Milciades Ortíz | Catedrático

Cuando era niños dos cosas me anunciaban la llegada de la Semana Santa. La primera era el cantar de las cigarras. El sonido melancólico de esos abejorros nos impulsaba a la ventura de capturarlos... ¡a mano limpia!

Había que tener mucha destreza para acercárcele a la cigarra cantarina sin que se fuera... ¡y nos orinara de susto!

Al capturarla con la mano debía evitar apretar mucho, porque mataba al animal.

¿Qué hacer con la cigarra? Los niños de Parque Lefevre inventábamos varias actividades. A veces le amarrábamos un hilo de coser. Salíamos a la calle llevando nuestro "perro volador" para sorpresa de los vecinos.

Las dejábamos en los cuartos para que cantaran, cosa que no hacían mucho.

También me daba cuenta que venía Semana Santa cuando mi abuela italiana Teresa pedía que le compraran castañas.

No era fácil conseguirlas y tampoco se vendían a bajo precio. Pero era lo único de comer que pedía al año la abuela. Se las sancochaban y casi no daba una a sus nietos.

Las tres mujeres cercanas a mi hermano Orlando y a mí tenían sus exigencias de Semana Santa. Nos gustara o no, había que complacerlas.

Mi abuela pedía que la lleváramos a ver películas religiosas. Recuerdo que siendo adolescente metía a la anciana en un bus y la llevaba al cine Presidente, cerca de Calidonia.

Veía en silencio y poniendo mucha atención los dramones sobre la Biblia hechas en Hollywood.

Mi tía Elida tenía otra exigencia de Semana Santa. Había que acompañarla a recorrer siete iglesias.

Para unos chiquillos inquietos como nosotros, las dos o tres primeras se aceptaban Pero luego molestaba la peregrinación.

"¿No es lo mismo que vimos en la otra?", preguntábamos con ganas de irnos a casa a jugar. Pero teníamos que ir hasta el final...

Mi mamá nos llevaba a la procesión por más que protestáramos.

Entonces Orlando y yo inventábamos "gracias" para entretenernos.

Hacíamos muecas a las niñas.

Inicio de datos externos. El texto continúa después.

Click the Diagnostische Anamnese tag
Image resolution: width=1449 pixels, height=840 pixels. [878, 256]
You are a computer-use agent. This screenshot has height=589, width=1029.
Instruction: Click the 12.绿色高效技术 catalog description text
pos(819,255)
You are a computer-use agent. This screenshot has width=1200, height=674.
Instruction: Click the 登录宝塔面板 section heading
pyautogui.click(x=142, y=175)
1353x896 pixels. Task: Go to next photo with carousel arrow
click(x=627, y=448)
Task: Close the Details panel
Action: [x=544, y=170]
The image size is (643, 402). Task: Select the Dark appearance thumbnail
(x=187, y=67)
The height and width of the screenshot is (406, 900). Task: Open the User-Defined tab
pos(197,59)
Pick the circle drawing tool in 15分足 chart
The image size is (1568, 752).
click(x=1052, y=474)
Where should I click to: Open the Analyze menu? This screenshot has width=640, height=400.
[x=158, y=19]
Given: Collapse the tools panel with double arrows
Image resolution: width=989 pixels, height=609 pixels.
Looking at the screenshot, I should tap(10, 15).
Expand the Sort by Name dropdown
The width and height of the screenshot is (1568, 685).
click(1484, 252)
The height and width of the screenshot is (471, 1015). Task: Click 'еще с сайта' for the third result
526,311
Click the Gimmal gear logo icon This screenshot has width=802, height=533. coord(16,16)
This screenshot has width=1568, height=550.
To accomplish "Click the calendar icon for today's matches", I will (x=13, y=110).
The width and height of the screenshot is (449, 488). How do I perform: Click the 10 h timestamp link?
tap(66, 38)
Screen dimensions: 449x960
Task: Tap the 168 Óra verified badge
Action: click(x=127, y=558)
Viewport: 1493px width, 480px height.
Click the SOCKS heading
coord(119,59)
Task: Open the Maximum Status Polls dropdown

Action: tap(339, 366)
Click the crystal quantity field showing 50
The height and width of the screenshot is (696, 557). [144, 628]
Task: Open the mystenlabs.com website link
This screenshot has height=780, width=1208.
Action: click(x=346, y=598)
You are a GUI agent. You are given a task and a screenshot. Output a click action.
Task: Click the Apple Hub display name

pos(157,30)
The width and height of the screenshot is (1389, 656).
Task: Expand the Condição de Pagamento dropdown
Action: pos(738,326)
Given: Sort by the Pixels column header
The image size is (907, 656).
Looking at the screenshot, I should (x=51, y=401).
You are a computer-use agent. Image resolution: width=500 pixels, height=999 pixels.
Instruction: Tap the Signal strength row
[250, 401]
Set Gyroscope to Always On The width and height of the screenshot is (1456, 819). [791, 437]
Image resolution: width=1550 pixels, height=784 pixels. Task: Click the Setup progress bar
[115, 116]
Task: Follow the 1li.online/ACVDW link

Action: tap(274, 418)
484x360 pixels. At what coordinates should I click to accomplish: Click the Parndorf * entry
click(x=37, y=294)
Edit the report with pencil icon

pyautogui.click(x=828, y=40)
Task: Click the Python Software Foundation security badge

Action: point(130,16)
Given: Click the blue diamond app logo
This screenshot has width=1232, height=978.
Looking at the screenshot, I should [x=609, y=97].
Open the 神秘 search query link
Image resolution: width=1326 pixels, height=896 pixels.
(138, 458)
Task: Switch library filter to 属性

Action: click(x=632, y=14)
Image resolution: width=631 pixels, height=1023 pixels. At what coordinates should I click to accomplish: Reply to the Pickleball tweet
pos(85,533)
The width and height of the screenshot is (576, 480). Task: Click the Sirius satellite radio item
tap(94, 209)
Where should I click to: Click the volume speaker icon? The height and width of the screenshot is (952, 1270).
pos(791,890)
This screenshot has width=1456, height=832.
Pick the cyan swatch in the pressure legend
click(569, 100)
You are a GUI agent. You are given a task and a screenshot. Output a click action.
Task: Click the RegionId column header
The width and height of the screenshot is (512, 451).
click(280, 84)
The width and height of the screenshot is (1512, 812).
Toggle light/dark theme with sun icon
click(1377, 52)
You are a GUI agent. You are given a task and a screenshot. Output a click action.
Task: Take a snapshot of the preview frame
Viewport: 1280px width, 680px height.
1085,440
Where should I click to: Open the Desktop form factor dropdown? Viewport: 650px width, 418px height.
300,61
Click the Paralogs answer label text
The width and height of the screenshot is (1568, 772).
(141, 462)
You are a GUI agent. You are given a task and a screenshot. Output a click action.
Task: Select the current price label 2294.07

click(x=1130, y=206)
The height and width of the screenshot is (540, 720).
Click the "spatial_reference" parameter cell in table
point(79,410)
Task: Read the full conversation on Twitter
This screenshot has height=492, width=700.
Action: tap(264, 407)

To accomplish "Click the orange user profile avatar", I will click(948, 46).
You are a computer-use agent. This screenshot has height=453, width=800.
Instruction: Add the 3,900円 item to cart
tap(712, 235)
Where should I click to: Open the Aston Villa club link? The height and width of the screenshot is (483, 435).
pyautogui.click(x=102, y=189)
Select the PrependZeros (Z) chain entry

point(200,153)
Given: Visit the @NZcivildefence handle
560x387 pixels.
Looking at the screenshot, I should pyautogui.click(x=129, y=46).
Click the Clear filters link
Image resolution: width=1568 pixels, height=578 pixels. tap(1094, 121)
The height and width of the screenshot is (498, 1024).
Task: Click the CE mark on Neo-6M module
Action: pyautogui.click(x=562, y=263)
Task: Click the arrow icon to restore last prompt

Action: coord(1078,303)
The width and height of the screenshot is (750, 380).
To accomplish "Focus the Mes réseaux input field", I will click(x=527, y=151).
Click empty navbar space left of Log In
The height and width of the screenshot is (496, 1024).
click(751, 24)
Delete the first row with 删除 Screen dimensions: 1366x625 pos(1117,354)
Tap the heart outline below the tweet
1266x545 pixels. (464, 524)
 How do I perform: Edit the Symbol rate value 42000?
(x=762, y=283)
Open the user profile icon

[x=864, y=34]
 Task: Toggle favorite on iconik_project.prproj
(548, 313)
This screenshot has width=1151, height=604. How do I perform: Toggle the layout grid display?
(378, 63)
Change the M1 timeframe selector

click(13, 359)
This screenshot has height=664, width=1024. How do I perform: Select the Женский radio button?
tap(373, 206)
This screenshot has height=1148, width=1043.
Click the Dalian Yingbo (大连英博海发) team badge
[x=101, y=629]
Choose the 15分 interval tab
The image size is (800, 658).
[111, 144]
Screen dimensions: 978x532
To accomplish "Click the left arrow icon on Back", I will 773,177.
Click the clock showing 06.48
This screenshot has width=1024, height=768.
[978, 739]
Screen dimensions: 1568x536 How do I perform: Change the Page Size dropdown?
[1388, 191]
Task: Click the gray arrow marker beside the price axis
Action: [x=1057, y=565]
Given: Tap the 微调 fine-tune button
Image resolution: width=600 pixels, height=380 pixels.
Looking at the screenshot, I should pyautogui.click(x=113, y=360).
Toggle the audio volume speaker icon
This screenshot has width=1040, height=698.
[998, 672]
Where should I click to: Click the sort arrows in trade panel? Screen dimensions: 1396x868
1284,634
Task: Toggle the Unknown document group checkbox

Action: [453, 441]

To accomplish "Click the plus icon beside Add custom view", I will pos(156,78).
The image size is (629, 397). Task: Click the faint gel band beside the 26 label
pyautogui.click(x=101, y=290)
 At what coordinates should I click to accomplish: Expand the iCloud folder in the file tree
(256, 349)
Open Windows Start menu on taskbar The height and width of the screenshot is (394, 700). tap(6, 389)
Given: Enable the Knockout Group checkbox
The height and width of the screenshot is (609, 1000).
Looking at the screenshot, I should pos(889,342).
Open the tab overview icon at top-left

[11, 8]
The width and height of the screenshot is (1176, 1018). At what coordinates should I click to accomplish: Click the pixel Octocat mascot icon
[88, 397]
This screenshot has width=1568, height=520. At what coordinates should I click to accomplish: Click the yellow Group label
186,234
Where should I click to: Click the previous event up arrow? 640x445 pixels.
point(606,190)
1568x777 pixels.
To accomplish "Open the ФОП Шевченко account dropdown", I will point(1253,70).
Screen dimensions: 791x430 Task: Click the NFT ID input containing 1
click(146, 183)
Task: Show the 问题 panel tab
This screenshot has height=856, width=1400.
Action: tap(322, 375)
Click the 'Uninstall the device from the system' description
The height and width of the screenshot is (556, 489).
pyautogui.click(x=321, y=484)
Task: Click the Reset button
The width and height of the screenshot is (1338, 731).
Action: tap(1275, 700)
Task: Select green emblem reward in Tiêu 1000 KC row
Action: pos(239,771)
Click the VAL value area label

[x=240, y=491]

Otras veces queríamos pisarle los trajes largos para molestarlas.

Una vez tratamos de unir una falda a otra con alfileres.

Pero la peor travesuras fue llenar con harina cascarones de huevo...¡y tirarlos con disimulo para atrás!

Ya más grandecitos, nos metíamos a la playa el Viernes Santo para demostrar que no nos convertíamos en peces, y comíamos carne que habíamos guardado de días antes.